Quotes & Notes: The Humble Counterpart: Fiction, Self-Examination, History, and the Reader
by Steven Wingate
“Popular art is the dream of society; it does not examine itself.” –Margaret Atwood
“Popular art is the dream of society; it does not examine itself.” –Margaret Atwood
“Every book I publish is an opportunity for me to reinvent myself as a writer.” — Steve Katz
The easy thing to do when we finish one writing project, the default thing, is to simply think about what we’re going to write next. Katz’s words, however, call us to engage in a deeper kind of reconsideration of ourselves, because what we write and who we are as writers are two crucially different things.
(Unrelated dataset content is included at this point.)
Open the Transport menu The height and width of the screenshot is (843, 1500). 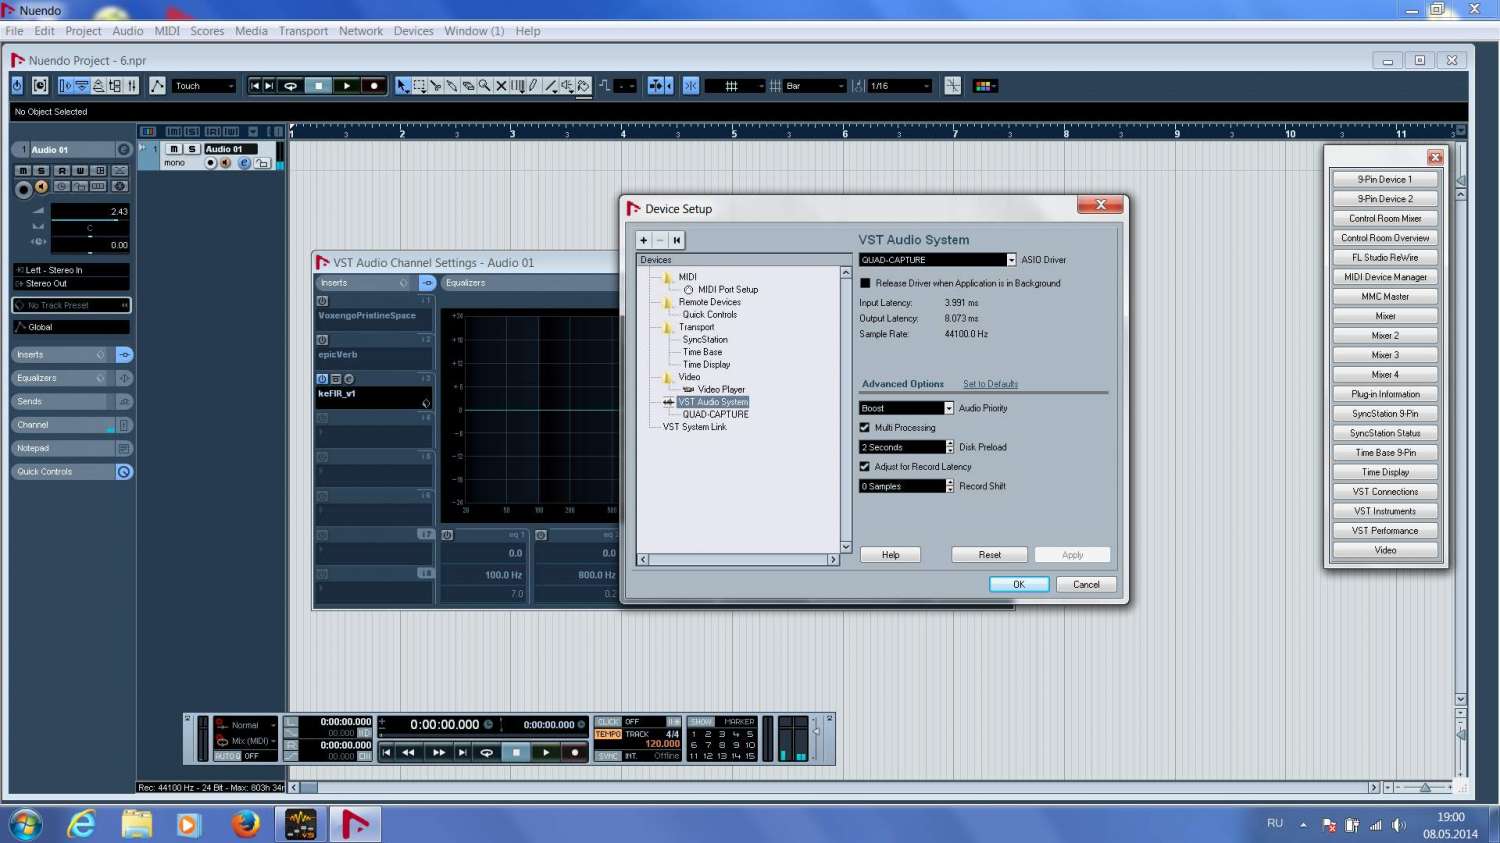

“Every now and then go away, have a little relaxation, for when you come back to your work your judgment will be surer. Go some distance away because then the work appears smaller, and more of it can be taken in at a glance, and a lack of harmony and proportion is more readily seen.” — Leonardo da Vinci
“You take up the pen when you are told, and write what is commanded.”
— Zora Neale Hurston
Consider Hurston’s words in the context of note-taking and revision, which we normally don’t think of as particularly inspired phases of the fiction process. Preparing the canvas can be a long and dreadful bore; we learn about our characters in slow motion, wanting to write the work itself but knowing that we aren’t yet ready. We synopsize, sometimes outline, sometimes take copious notes that we then ignore completely.
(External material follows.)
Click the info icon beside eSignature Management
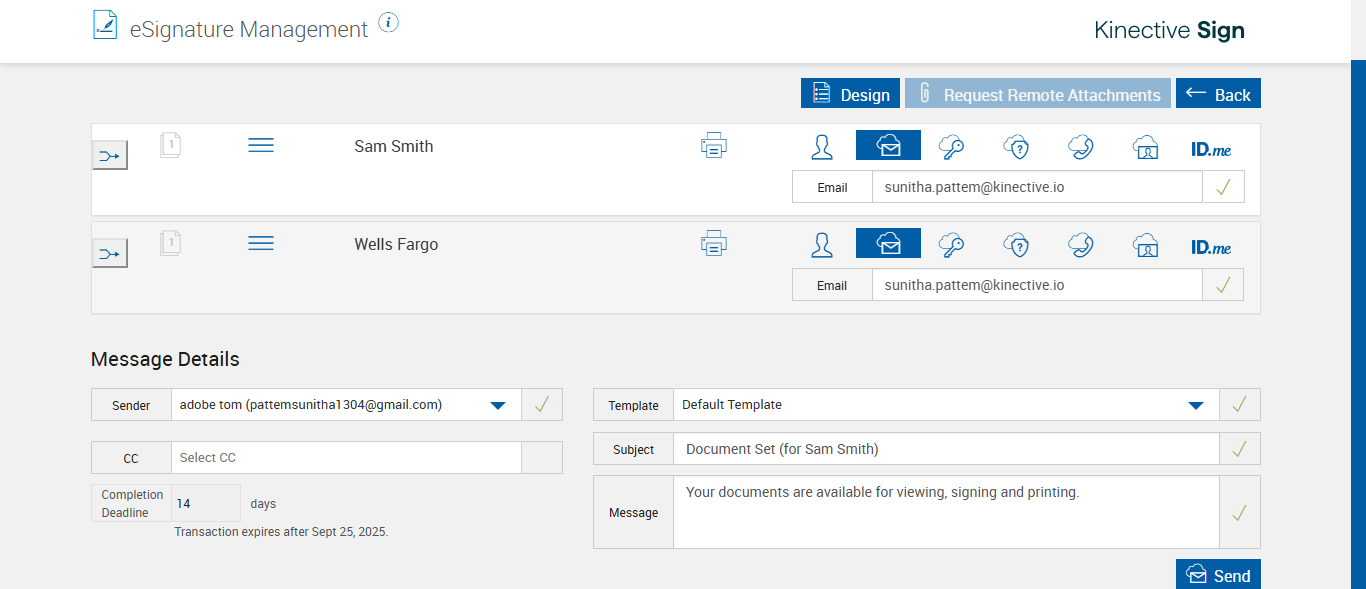This screenshot has width=1366, height=589. tap(389, 22)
“Do not imagine you can exorcise what oppresses you in life by giving vent to it in art.”
–Gustave Flaubert
Practitioners of fiction may find this Flaubert quote hard to embrace, because if we’re honest with ourselves we’ll probably have to make some difficult admissions. Many of us—especially those who fell in love with the craft early, perhaps under the spell of Austen or Kerouac or Salinger—embarked on the fiction endeavor with an eye toward self-discovery. Most writers started writing because we found ourselves immersed in the character-self vortex as readers, identifying with fictional characters so intensely (as we searched for ourselves in them) that it became second nature to live in their worlds. From there it’s a small but decisive step to the other side of the formula: entering into the vortex as a writer and deciding to participate in literature as a transmitter of emotional signals rather than as a receiver alone…
Let’s face it: fiction writers do not have a reputation for being carefree, untroubled souls. Even
our fellow artists consider us broody navel-gazers who are overly introspective and perhaps even in love with our own problems. (We do, after all, tend to keep writing about characters whose psychic profiles overlap significantly with ours.) The general public is hardly more charitable, usually assuming that (a) we study them to gather material, or (b) we all write thinly-veiled autobiography, and are so blind as to not even be aware of it. Do we deserve assessments like these? Probably so…
I do not fear for literature, which has endured purges of all kinds, the death of the novel, the irrelevance of poetry, centuries without general literacy, and every other threat that has been hurled its way. Enough people hold it dear, and it is intrinsic enough to the human identity, for it to survive whatever problems plague it now. But I do fear for those young writers whose primary teaching in their craft is market-centered rather than literature-centered.